Records supplied:
==================================================

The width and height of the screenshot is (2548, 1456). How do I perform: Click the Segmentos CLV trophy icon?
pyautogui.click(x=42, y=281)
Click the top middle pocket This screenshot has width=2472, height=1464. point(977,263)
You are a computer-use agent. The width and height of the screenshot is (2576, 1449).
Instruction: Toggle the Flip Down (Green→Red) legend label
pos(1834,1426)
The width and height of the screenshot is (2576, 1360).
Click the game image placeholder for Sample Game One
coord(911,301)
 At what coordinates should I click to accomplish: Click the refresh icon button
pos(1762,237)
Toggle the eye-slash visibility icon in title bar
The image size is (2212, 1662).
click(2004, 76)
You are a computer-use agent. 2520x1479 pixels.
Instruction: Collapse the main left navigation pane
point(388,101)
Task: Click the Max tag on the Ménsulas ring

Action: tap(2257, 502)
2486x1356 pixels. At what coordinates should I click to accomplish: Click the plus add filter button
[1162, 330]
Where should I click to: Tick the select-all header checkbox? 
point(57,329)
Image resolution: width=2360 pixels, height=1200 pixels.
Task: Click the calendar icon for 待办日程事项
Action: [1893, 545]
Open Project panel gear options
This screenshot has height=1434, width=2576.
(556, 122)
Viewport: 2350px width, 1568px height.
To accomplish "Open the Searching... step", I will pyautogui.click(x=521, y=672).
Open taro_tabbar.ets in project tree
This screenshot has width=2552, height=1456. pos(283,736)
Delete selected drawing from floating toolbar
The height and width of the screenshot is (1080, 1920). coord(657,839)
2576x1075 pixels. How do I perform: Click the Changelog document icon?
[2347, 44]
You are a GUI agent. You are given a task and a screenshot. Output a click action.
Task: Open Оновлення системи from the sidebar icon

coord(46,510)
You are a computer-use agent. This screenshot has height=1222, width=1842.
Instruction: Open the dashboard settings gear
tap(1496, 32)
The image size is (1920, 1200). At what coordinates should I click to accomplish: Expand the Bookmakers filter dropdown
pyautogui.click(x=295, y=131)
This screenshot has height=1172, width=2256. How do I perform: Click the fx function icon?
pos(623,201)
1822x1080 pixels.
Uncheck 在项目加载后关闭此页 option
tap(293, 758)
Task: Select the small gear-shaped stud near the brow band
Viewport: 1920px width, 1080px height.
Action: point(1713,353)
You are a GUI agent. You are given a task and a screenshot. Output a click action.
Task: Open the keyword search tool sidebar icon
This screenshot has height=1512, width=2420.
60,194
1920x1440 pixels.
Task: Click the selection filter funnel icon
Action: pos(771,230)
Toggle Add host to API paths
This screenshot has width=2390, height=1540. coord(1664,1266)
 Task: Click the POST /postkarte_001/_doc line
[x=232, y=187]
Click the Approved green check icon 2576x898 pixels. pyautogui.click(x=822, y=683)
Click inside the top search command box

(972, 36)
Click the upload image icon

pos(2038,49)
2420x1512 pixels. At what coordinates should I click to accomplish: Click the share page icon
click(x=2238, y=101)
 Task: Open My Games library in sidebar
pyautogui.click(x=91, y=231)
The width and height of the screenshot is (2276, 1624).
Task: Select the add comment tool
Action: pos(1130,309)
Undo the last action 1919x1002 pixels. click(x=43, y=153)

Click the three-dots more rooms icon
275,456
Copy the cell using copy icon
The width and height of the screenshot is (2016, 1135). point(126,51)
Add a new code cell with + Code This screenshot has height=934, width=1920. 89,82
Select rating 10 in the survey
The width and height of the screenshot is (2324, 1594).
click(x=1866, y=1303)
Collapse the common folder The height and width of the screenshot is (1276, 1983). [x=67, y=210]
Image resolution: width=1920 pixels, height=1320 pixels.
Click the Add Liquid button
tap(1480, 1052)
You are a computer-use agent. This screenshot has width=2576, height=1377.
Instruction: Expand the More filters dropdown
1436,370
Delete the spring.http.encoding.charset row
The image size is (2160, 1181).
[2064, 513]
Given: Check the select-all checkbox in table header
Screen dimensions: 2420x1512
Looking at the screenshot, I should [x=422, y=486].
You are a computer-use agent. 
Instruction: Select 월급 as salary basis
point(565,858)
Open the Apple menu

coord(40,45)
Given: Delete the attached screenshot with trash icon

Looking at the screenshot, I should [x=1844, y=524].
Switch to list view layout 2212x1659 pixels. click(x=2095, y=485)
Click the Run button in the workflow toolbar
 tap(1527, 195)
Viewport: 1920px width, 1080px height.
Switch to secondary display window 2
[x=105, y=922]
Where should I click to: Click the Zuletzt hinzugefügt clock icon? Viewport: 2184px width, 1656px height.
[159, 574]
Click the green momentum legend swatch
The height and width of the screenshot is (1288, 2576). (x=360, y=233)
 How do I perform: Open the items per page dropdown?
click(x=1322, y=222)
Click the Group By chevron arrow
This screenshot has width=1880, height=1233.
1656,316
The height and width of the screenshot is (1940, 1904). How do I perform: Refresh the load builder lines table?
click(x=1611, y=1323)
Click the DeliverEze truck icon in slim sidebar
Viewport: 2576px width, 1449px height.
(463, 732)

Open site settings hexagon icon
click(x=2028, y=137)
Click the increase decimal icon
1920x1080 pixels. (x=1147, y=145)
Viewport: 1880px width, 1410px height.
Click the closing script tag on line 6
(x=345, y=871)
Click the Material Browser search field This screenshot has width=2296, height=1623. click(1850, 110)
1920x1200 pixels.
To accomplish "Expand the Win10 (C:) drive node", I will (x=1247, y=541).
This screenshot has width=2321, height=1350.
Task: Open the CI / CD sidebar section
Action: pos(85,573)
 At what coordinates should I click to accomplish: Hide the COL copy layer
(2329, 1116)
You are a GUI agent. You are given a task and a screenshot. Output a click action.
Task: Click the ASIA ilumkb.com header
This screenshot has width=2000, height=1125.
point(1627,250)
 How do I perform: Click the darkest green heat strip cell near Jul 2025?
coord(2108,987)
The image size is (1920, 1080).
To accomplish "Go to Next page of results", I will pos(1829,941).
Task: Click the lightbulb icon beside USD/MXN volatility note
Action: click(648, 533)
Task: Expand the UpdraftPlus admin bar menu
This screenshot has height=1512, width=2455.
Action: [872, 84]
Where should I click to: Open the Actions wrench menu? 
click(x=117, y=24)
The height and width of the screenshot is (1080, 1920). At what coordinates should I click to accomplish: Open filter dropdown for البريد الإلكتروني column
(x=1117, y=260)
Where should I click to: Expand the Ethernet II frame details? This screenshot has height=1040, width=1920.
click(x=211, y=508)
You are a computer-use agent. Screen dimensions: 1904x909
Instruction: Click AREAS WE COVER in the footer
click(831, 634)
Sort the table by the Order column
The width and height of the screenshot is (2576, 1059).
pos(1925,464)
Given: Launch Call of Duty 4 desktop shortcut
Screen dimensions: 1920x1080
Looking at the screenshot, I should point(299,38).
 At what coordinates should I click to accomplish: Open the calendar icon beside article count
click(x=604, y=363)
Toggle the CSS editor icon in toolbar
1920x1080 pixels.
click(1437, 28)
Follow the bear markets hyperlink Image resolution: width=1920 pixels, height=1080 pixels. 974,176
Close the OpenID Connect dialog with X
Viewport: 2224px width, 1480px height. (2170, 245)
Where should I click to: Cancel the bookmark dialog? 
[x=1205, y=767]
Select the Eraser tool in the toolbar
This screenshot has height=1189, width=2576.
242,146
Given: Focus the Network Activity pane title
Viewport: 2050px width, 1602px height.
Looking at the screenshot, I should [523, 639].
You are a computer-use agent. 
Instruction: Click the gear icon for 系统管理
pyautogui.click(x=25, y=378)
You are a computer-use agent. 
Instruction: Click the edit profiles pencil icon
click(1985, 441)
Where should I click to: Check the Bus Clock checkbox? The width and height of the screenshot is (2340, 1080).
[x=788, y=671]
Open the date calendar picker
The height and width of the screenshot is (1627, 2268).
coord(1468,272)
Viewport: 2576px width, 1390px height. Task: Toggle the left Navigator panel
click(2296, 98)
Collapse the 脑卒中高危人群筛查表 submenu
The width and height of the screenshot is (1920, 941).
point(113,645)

==================================================

Task details: Return each line of the entries that holds the string "computer".

Response:
You are a computer-use agent. The width and height of the screenshot is (2576, 1449).
You are a computer-use agent. 2520x1479 pixels.
You are a computer-use agent. This screenshot has height=1222, width=1842.
You are a computer-use agent. This screenshot has width=2576, height=1377.
You are a computer-use agent. 
You are a computer-use agent. Screen dimensions: 1904x909
You are a computer-use agent. 
You are a computer-use agent. 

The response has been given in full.